═════ Information ═════
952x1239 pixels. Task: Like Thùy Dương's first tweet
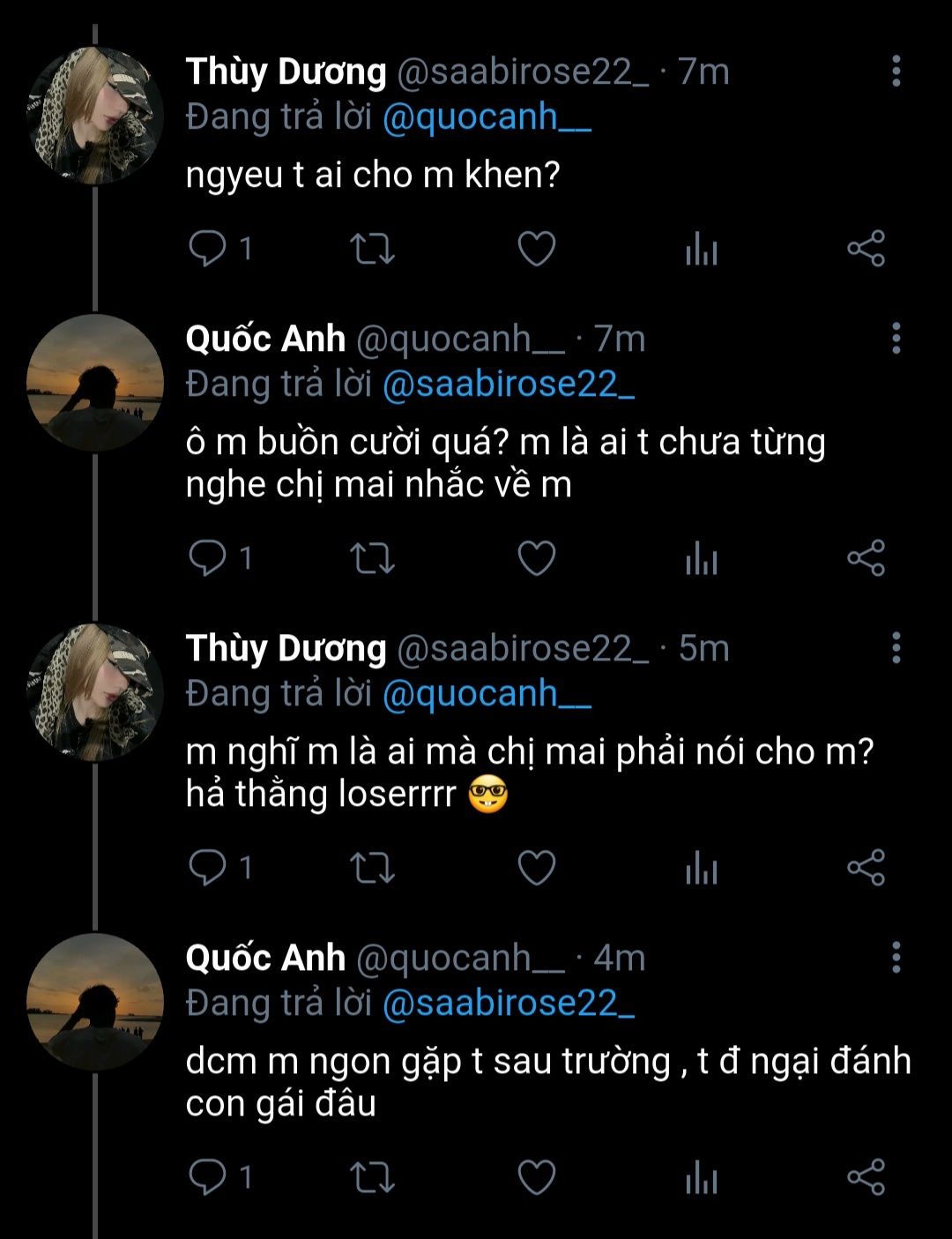click(536, 249)
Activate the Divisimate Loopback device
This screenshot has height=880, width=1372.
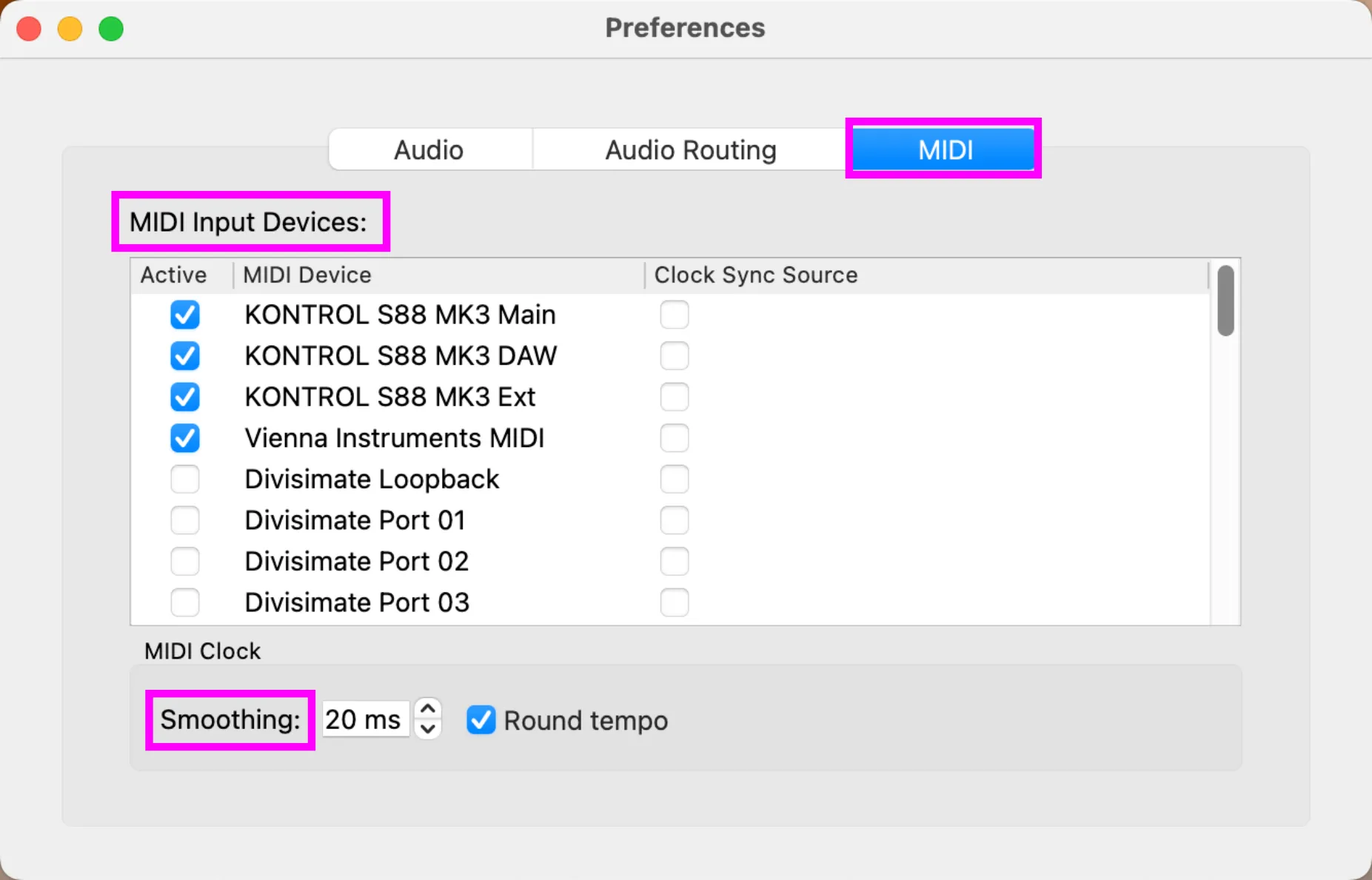pos(185,479)
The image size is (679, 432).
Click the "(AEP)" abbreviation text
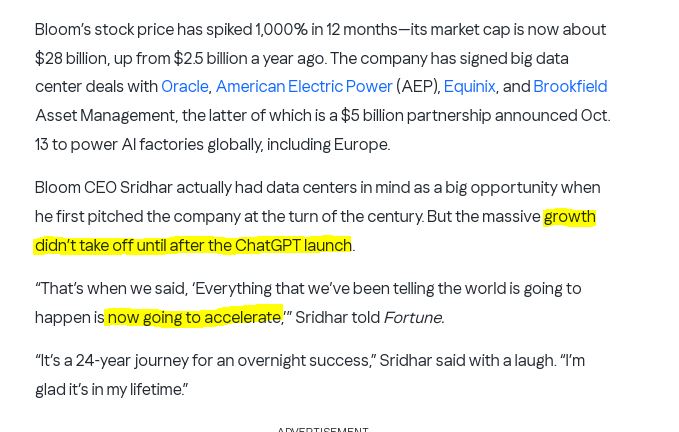coord(418,87)

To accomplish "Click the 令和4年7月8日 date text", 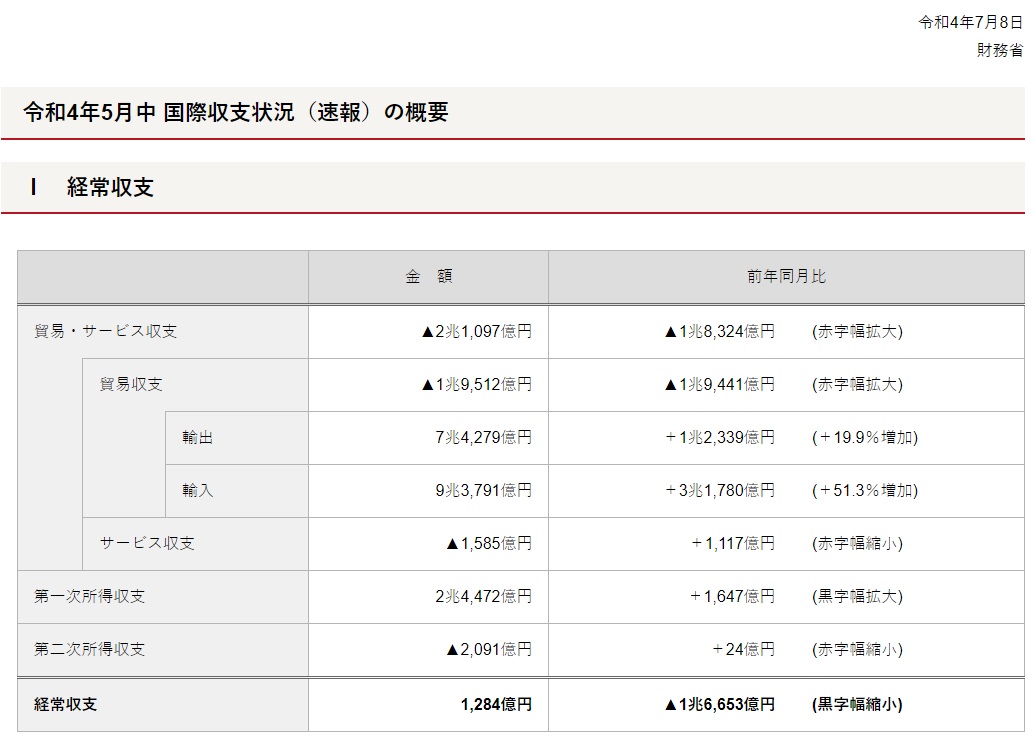I will point(970,23).
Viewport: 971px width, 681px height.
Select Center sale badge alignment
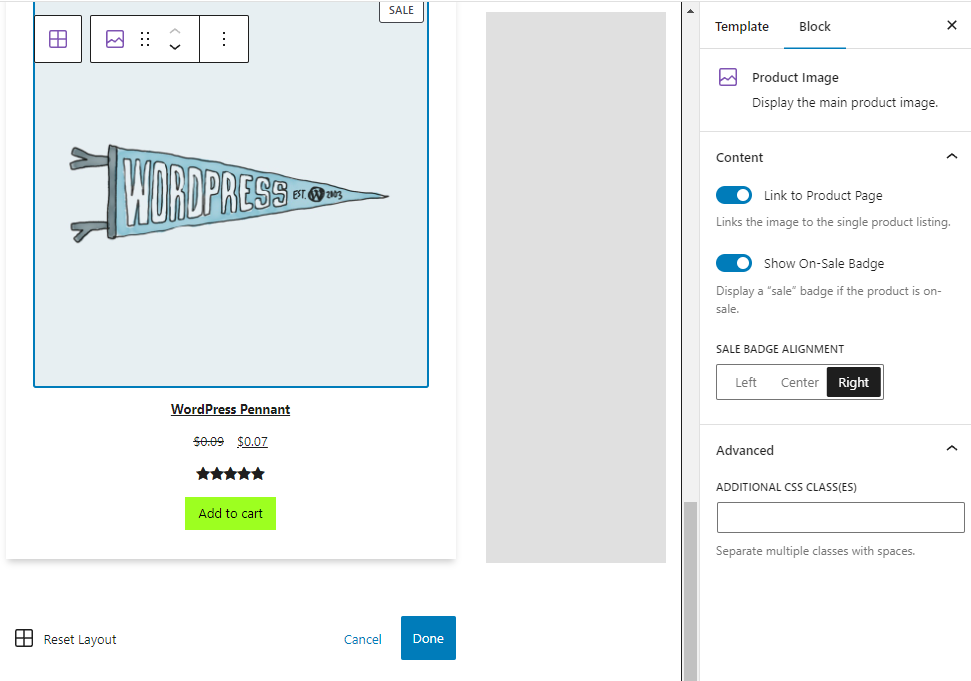tap(799, 382)
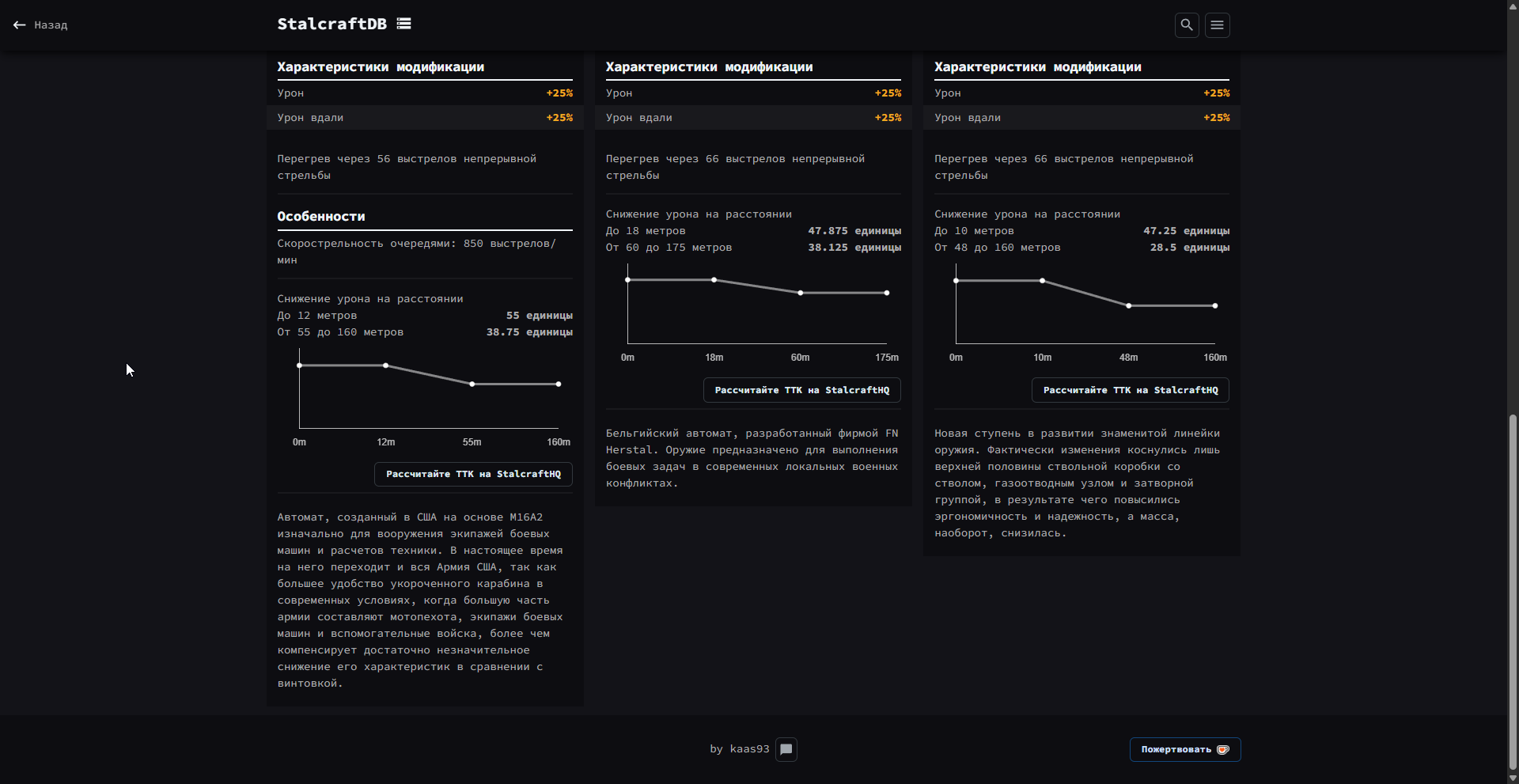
═════
Output only the lines that run from the line containing "Viewport: 971px width, 681px height." to the last line of the data, exactly as they stand and without pictures.

Your solution
Viewport: 971px width, 681px height.
Select Center sale badge alignment
tap(799, 382)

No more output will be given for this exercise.